Durante el programa El Día, el periodista Huchi Lora analizó de manera crítica el informe presentado sobre la licitación y construcción de Punta Catalina. Lora subrayó que la expresión utilizada por la comisión —“mayormente conforme a la ley”— implica, inevitablemente, que una parte del proceso no cumplió con las normas. Para el comunicador, una obra del Estado que involucra miles de millones debe ser “absolutamente conforme a la ley”, dejando claro que cualquier desviación, por mínima que sea, compromete la transparencia del proceso. Señaló también que la comisión afirma no haber encontrado pruebas de manipulación, pero advirtió que “no disponer de pruebas” no equivale a que no haya ocurrido irregularidad alguna.

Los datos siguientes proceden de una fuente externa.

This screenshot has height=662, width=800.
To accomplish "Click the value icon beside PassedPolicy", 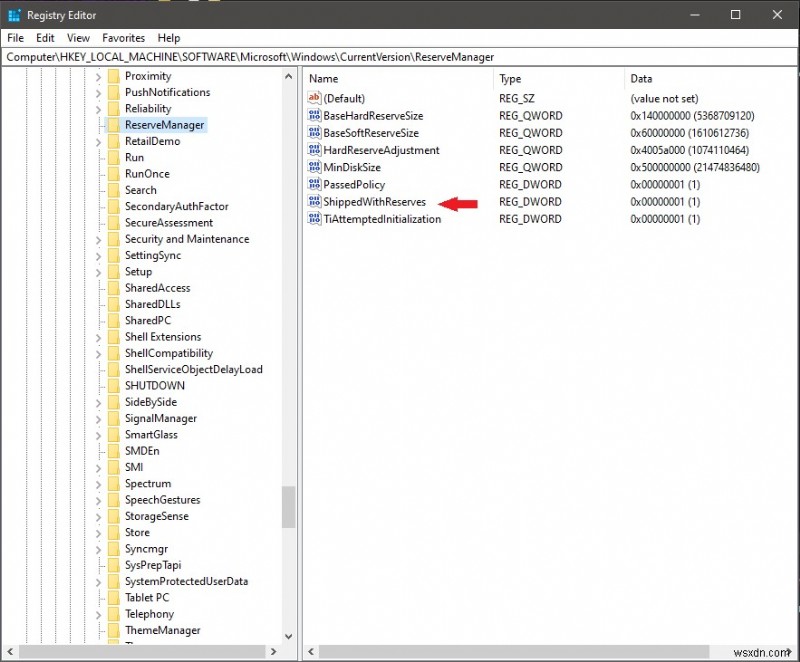I will coord(314,184).
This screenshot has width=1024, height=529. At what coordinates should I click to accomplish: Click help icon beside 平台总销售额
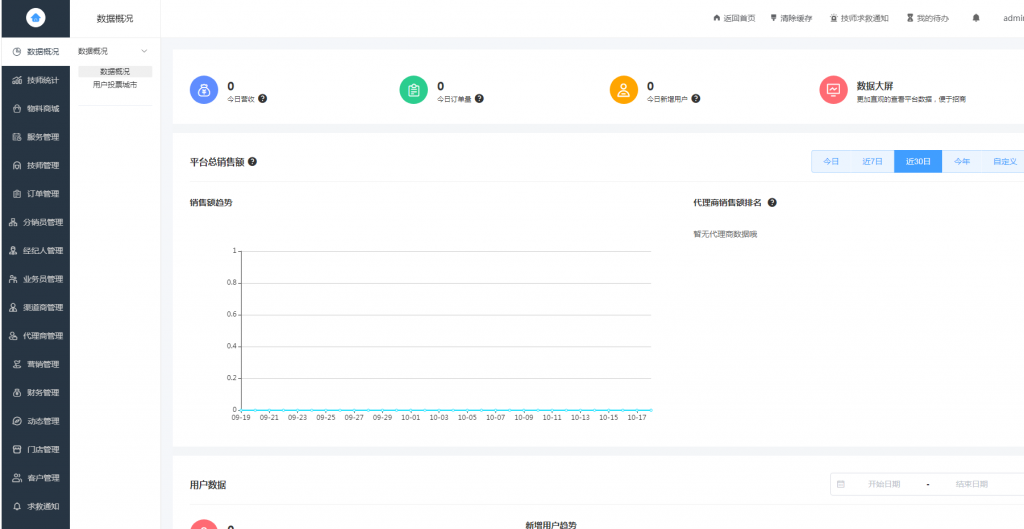click(252, 162)
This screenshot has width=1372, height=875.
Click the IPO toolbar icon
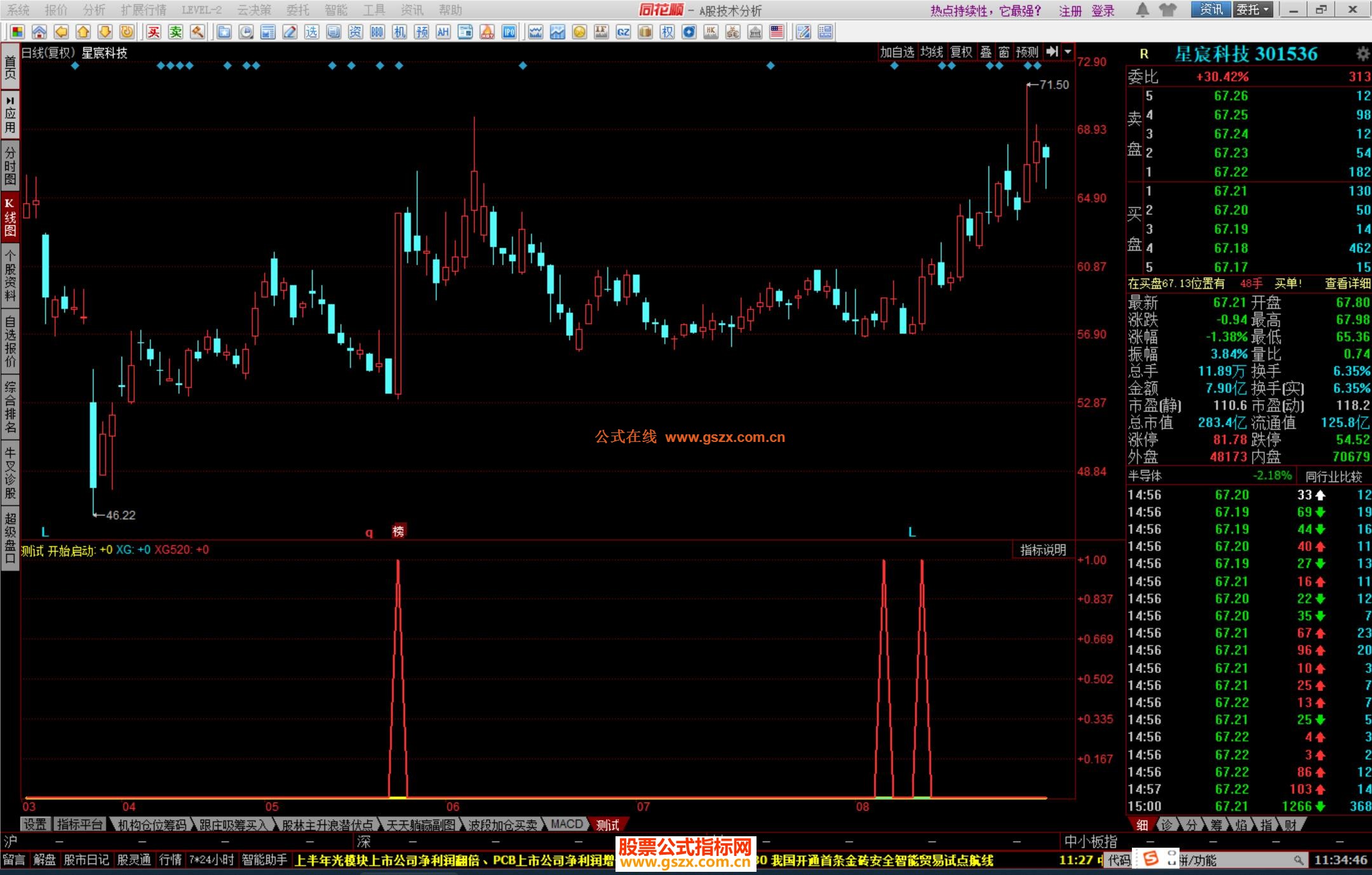[509, 32]
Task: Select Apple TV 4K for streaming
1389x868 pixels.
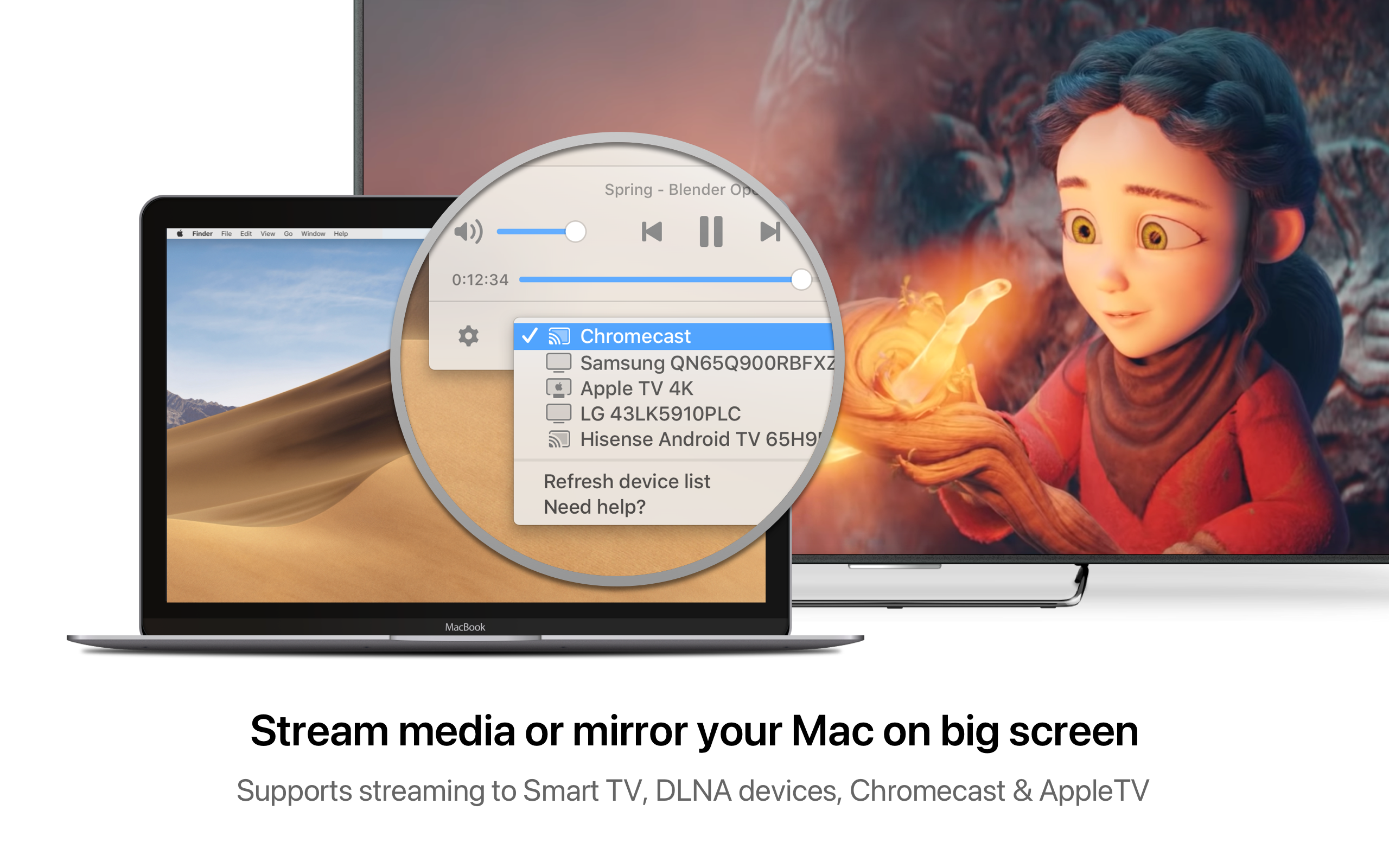Action: [636, 388]
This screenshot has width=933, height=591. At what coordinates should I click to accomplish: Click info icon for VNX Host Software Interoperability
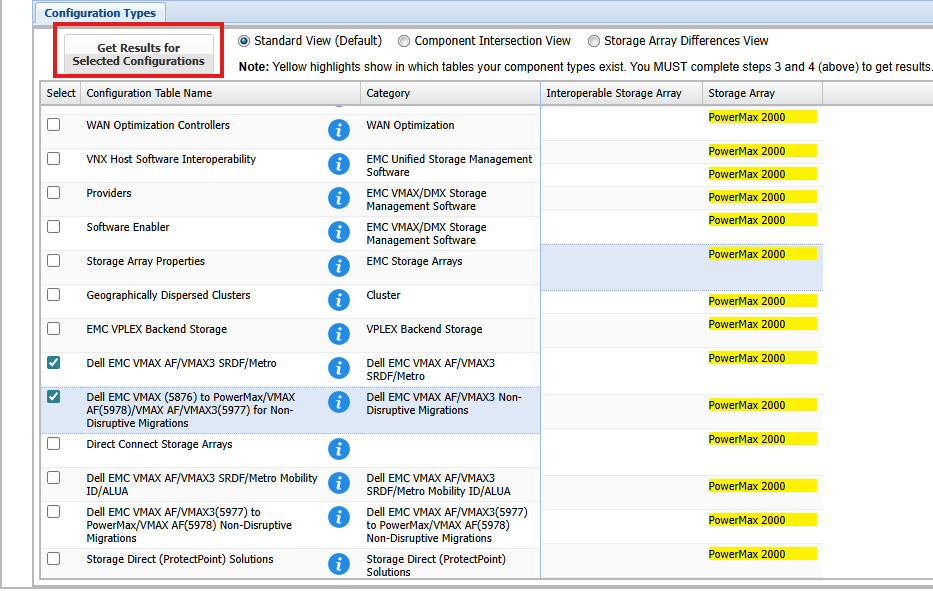(339, 164)
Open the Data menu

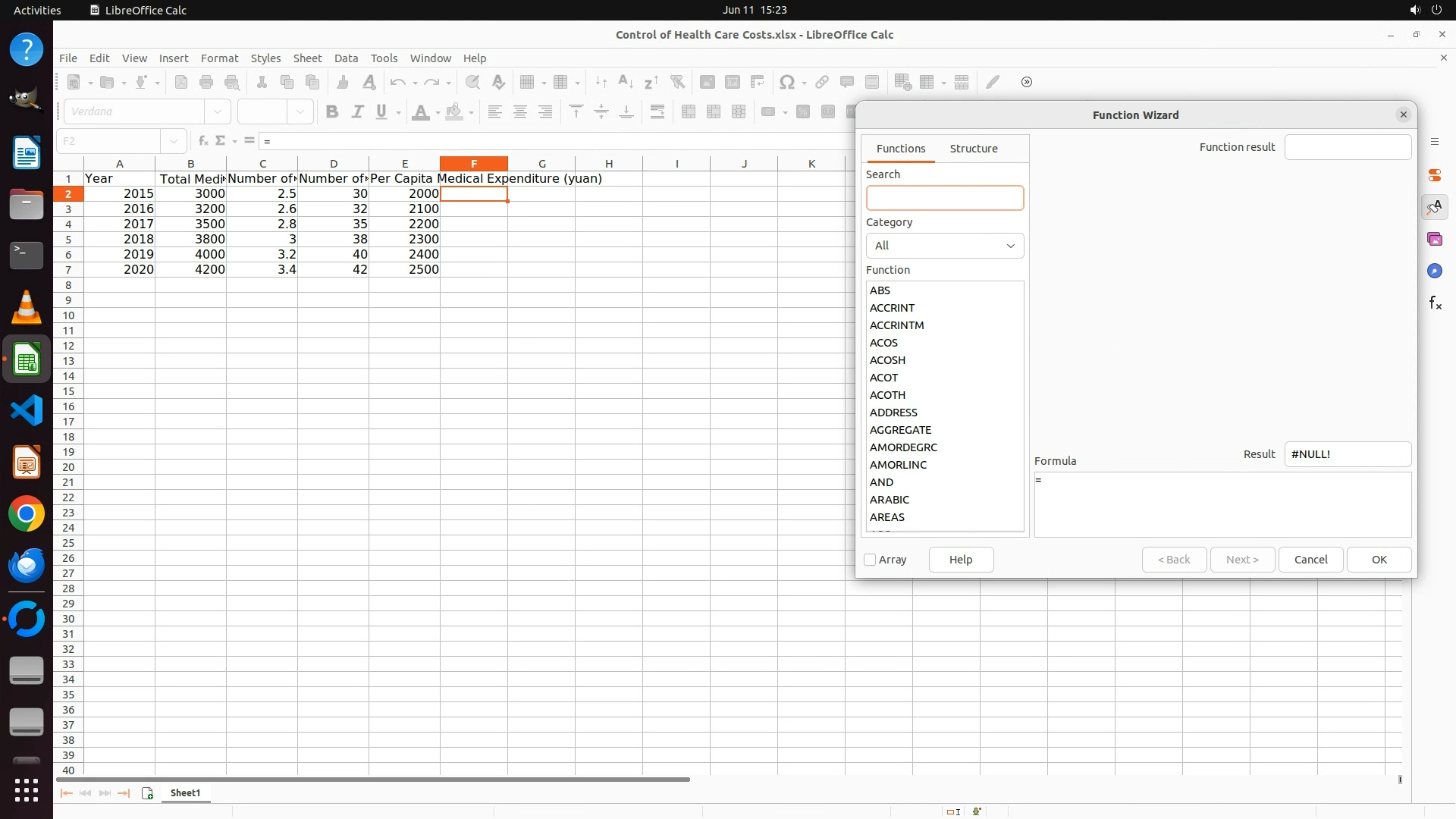pyautogui.click(x=346, y=58)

El periodista cuestionó la limitada capacidad investigativa de la comisión y recordó que la responsabilidad real de encontrar pruebas recae en el Ministerio Público, instancia que —según dijo— no ha demostrado voluntad suficiente para investigar a profundidad. Lora destacó que el propio informe admite la existencia de “condicionantes que privaron al país de obtener un mejor resultado”, lo que evidencia un proceso imperfecto. Asimismo, calificó como inconcebible que una obra de esa magnitud se ejecutara en terrenos privados ajenos al Estado, planteando que el gobierno debería explicar por qué se construyó sobre una propiedad que tuvo que ser arrendada a la familia dueña, en lugar de utilizar terrenos estatales disponibles.
Huchi Lora aprovechó el análisis para cuestionar también la reciente denuncia relacionada con la venta del Hotel Bahoruco a un ministro, catalogándola como una práctica incompatible con la ética pública y prohibida por convenciones internacionales anticorrupción. Sobre el caso Punta Catalina, advirtió que la composición del comité de licitación —integrado mayoritariamente por funcionarios del mismo gobierno— genera un conflicto de interés evidente, más aún cuando dos miembros clave, Ramón Flores e Isidoro Santana, se negaron a firmar la decisión final. También recordó que FTI Consulting, firma contratada para evaluar el proyecto, mantuvo relaciones laborales previas con Odebrecht, lo que, en sus palabras, deja dudas sobre la independencia del análisis presentado.